→ **Ausgangstext**:
15. August 2020 | von Thomas Hinz

Es dürfte sich nach dem Urteil vieler Menschen um eine der lieblichsten Landschaften Deutschlands handeln: das Nordufer des Bodensees zwischen Meersburg und Ludwigshafen, die Stadt Überlingen in der Mitte mit dem Blick auf Wasser und Berge. An einem sommerlichen Tag – wie Ferragosto 2020 – sieht alles noch bezaubernder aus.

Seit 2004 arbeite ich in dieser Region, wo, wie es oft heißt, andere Ferien machen, und weiß die Vorzüge der Gegend sehr zu schätzen. Was ich bis zur Wanderung des Campo delle Pace nicht wusste: Auch in dieser Gegend betrieb das NS-Terrorregime eines von über 150 Außenlagern des KZ Dachau, und zwar in Überlingen von Herbst 1944 bis zur Befreiung durch die Alliierten im April 1945. Die etwa 800 Häftlinge verrichteten dort unter katastrophalen Bedingungen Zwangsarbeit im Goldbacher Stollen. Sie trieben in sehr kurzer Zeit eine Tunnelanlage von 4 Kilometern Länge in das Molassegestein am Ufer des Sees. Die Stollen sollten Rüstungsproduktion aus dem nahen Friedrichshafen bombensicher aufnehmen.

Die Wanderung begann dort, wo der Schrecken des NS-Terrors endete: auf dem Friedhof des Außen­lagers, der direkt an der verkehrsreichen Bundesstraße 31, unmittelbar neben der Wallfahrtskirche Birnau, liegt. Dort hat die französische Besetzungsmacht die sterblichen Überreste von 97 Häftlingen be­stattet, welche die SS-Wachmannschaften ursprünglich in einem Waldstück bei Überlingen verscharren ließ. Der französische Stadtkommandant ließ die Leichenteile ausgraben, die Überlinger Bevölkerung sollte an der Überführung der Leichname teilnehmen. Der Kommandant gab ihnen an der Friedhofs­anlage eine letzte Ruhestätte. Bis vor wenigen Jahren erinnerte man – zuständig ist die Gemeinde Überlingen – an 97 Namenlose – wie es auf dem Gedenkstein aus den 1950er Jahren heißt. Statt Namen waren die Häftlingsnummern auf den Grabplätzen angebracht; eine Art von Erinnerungskultur, welche die individuellen Schicksale – man könnte sagen: ganz im Sinne des NS-System – ausblendete. Erst der vor ein paar Jahren umgesetzten Initiative von Oswald Burger und seinem Verein, der an die KZ-Arbeit im Goldbacher Stollen erinnert, ist zu danken, dass nun die Namen, Herkunft, Geburts- und Todestag der hier meist an Entkräftung, Mangelernährung und Krankheiten gestorbenen Menschen erinnert werden. Die größte Gruppe der hier bestatteten Häftlinge waren italienische Kriegsgefangene, die nach Mussolinis Entmachtung und der Kriegserklärung Italiens an Nazi-Deutschland in Gewahrsam genommen worden. Sie galten in den Augen der Nazis als Verräter, war doch das faschistische Italien zunächst mit Hitlers Truppen verbündet, sie wurden in den KZs Berichten zufolge besonders schlecht behandelt.

→ **Arbeitsauftrag 1**: Woran starben laut dem Ausgangstext über das KZ-Außenlager Überlingen die meisten der auf dem Friedhof bestatteten Menschen? Nenne alle genannten Ursachen.
→ **Arbeitsauftrag 2**: Schreib den Ausgangstext über das KZ-Außenlager Überlingen bitte im Anschluss an seinen letzten Satz weiter.

→ **Datenauszug**:

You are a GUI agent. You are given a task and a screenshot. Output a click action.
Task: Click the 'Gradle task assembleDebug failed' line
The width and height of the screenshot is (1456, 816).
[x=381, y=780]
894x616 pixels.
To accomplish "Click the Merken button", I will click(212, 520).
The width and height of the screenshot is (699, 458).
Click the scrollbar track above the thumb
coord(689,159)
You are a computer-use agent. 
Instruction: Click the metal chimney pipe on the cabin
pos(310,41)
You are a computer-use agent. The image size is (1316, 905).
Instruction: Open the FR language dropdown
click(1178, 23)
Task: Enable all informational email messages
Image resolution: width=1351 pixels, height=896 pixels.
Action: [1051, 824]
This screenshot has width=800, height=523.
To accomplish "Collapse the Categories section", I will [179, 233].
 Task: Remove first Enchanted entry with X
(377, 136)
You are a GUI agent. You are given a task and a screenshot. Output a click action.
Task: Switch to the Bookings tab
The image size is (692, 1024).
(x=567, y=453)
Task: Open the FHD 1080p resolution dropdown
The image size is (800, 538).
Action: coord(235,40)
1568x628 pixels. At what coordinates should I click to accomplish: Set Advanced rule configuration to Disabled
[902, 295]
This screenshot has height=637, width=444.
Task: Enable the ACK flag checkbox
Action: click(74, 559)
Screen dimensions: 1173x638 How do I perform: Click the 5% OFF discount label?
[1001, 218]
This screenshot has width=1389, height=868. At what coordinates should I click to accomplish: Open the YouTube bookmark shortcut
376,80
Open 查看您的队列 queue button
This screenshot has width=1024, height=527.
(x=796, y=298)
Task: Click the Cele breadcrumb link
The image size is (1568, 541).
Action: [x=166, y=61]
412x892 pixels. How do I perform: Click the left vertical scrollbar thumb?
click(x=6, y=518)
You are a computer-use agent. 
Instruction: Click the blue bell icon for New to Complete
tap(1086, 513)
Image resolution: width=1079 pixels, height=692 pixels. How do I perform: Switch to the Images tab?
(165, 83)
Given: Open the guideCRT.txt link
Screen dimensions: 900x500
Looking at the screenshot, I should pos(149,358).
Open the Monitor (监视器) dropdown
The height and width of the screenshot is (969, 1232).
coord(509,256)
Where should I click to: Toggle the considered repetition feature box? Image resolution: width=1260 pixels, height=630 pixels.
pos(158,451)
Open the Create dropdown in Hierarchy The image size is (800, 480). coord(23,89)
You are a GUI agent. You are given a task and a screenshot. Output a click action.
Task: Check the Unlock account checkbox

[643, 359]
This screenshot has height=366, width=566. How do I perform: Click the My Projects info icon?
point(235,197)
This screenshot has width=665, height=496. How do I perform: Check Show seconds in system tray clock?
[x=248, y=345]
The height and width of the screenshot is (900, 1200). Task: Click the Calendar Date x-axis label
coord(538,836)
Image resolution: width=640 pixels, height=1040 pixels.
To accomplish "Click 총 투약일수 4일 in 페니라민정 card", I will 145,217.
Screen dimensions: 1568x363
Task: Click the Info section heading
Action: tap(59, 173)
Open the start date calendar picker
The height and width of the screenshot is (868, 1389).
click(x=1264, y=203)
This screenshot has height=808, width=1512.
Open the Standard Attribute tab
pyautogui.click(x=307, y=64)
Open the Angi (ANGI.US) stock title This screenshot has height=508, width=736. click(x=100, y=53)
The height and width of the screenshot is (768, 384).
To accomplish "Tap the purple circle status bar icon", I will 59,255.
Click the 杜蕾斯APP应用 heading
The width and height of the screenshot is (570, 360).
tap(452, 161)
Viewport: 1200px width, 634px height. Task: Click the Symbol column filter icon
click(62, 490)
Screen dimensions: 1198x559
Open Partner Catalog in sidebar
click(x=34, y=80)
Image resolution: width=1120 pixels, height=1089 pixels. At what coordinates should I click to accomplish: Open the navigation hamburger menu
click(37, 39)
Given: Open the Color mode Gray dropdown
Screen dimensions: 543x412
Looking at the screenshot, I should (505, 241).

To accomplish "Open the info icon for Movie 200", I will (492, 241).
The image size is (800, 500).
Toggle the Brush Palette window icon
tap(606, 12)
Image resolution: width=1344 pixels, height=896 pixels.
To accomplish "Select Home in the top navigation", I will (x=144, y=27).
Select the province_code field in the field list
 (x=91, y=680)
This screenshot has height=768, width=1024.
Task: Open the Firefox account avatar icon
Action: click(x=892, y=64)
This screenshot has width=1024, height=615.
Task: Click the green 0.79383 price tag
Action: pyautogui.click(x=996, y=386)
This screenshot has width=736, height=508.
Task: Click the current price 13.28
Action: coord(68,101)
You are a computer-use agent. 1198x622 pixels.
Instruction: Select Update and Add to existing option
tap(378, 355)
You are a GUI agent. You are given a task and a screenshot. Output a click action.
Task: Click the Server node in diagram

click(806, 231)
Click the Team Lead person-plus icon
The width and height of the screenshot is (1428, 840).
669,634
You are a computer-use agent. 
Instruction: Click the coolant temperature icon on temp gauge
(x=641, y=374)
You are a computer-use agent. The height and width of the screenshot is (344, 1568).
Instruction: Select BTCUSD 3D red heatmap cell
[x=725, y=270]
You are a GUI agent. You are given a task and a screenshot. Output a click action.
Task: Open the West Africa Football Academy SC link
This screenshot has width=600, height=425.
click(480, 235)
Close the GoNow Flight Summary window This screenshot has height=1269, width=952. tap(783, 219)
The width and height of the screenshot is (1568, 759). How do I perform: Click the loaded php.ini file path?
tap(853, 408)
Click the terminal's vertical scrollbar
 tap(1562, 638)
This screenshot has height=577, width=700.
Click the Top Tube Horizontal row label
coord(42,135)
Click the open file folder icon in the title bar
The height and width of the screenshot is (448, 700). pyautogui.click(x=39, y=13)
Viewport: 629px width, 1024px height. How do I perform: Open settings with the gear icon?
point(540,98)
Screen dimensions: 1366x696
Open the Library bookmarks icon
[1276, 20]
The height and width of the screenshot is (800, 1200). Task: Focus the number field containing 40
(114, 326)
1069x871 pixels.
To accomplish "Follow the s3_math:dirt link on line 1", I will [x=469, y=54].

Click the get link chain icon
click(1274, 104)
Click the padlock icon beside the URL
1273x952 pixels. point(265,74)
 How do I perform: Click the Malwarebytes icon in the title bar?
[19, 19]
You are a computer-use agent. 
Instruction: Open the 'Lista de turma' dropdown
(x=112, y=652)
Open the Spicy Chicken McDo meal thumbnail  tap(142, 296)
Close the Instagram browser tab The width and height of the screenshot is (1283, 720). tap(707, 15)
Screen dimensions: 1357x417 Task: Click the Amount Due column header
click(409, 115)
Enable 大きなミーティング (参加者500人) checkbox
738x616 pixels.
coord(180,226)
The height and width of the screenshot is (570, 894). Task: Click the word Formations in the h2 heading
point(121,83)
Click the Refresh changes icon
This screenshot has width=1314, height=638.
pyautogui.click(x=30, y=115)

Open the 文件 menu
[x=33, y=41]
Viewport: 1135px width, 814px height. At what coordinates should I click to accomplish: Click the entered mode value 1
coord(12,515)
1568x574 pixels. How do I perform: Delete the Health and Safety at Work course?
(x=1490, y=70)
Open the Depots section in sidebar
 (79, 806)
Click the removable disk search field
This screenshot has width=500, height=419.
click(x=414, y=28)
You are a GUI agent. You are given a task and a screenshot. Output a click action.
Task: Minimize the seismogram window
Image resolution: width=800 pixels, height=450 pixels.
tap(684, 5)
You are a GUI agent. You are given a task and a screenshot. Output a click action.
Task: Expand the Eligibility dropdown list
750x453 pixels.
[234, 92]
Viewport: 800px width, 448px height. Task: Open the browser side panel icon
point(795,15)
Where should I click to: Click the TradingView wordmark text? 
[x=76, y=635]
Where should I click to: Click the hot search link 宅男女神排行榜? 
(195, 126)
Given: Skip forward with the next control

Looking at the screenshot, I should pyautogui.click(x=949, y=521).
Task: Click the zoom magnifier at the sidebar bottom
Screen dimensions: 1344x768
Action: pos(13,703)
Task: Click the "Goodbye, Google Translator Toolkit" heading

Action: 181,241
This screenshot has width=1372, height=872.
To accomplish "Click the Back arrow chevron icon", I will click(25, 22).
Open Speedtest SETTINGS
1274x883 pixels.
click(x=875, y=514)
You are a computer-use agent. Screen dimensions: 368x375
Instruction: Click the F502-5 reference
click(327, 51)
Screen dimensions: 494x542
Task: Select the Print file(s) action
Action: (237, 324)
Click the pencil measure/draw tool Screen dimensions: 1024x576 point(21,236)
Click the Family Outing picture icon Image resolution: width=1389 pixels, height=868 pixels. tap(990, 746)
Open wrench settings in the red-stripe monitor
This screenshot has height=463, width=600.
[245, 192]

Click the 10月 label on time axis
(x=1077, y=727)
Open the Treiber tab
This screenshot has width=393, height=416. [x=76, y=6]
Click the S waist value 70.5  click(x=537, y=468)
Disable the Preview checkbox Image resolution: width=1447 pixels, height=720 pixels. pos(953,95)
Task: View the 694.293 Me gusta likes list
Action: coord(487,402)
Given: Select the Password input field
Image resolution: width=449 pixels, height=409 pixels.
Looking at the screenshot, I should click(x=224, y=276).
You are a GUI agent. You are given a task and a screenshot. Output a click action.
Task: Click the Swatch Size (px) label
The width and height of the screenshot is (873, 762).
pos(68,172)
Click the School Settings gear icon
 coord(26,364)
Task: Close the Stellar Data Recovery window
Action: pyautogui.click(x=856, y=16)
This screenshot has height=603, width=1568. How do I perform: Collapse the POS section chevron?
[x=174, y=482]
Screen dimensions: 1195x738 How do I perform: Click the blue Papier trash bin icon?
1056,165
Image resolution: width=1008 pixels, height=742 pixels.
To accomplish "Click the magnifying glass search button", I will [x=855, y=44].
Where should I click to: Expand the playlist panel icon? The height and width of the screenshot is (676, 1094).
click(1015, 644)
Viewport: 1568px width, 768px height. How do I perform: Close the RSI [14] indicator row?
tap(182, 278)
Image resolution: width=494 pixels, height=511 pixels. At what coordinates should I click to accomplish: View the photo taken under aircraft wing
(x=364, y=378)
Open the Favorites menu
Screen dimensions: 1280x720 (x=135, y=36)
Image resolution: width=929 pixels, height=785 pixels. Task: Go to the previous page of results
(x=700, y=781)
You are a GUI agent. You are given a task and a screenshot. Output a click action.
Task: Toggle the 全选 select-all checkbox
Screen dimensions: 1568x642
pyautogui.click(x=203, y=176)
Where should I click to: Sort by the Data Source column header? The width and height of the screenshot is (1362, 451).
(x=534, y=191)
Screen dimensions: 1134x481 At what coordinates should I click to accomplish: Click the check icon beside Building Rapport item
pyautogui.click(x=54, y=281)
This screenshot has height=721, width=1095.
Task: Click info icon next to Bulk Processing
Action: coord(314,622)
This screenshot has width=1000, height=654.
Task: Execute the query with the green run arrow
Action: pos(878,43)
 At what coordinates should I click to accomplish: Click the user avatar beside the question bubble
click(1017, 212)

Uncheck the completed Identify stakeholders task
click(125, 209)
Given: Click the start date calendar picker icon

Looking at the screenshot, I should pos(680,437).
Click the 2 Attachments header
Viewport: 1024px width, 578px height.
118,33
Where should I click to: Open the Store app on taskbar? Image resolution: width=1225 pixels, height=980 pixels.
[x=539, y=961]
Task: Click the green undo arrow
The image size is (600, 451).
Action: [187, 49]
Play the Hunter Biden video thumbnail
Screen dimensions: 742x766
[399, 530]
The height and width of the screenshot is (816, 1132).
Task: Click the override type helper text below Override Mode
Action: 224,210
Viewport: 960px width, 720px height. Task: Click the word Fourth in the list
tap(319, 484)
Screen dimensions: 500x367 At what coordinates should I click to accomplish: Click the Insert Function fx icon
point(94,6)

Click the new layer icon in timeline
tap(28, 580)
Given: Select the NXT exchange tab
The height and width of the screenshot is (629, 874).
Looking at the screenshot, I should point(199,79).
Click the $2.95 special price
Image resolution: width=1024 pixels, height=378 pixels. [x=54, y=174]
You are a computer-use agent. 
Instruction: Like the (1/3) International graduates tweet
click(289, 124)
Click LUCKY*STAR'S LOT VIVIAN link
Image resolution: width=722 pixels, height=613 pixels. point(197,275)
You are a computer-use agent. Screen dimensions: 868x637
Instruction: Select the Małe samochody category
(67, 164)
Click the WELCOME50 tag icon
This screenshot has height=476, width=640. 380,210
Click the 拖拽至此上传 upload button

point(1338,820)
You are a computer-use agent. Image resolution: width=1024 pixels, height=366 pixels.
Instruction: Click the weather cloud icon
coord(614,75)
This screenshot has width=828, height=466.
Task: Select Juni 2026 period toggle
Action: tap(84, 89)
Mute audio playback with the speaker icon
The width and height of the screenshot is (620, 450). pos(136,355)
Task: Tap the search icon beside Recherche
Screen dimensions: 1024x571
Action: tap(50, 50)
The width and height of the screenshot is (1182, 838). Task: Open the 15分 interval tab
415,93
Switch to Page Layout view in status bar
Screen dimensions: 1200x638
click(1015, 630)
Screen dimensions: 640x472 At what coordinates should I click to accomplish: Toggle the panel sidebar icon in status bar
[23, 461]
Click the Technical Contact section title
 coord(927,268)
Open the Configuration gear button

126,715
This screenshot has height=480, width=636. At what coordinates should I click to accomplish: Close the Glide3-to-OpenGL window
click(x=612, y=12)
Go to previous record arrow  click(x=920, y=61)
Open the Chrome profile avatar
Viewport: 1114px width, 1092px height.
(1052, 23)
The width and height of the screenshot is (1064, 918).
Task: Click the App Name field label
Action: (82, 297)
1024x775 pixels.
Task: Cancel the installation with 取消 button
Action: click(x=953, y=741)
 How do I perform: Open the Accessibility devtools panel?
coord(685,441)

→ **Ergebnis 1**: Entkräftung, Mangelernährung, Krankheiten

→ **Ergebnis 2**:
Die Wanderung führte über das ehemalige Waldgrundstück, wo die Leichen zuerst in ein Massengrab gelegt wurden (heute direkt an einem Verkehrskreisel mit Baumarkt), über den Ort, wo sich das Außen­lager befand (heute ein Parkplatz zu einem großen Lebensmittelmarkt) zum Stollen (heute genutzt, um im Winter Yachten zu einzulagern). Das Gelände der demnächst zu eröffnenden Bundesgartenschau, direkt vor der Stollenanlage, befindet auf ehemaligem Tunnelaushub der KZ-Arbeiter Oswald Burger und der Verein haben an all diesen Orten den Häftlingsschicksalen angemessene Erinnerungstafeln errichtet, die zusammen mit den persönlichen Eindrücken und den mündlichen Erläuterungen unserer Begleiter mein Bild der Bodenseeregion nachhaltig verändert haben. Auch wenn es angesichts der millionen­fachen Morde der Nazis um einen winzigen Ausschnitt des Grauens handelt, ist es wichtig daran zu erinnern, gerade wenn die Sommersonne durch den einzigen Fensterschacht des Stollensystems blinzelt.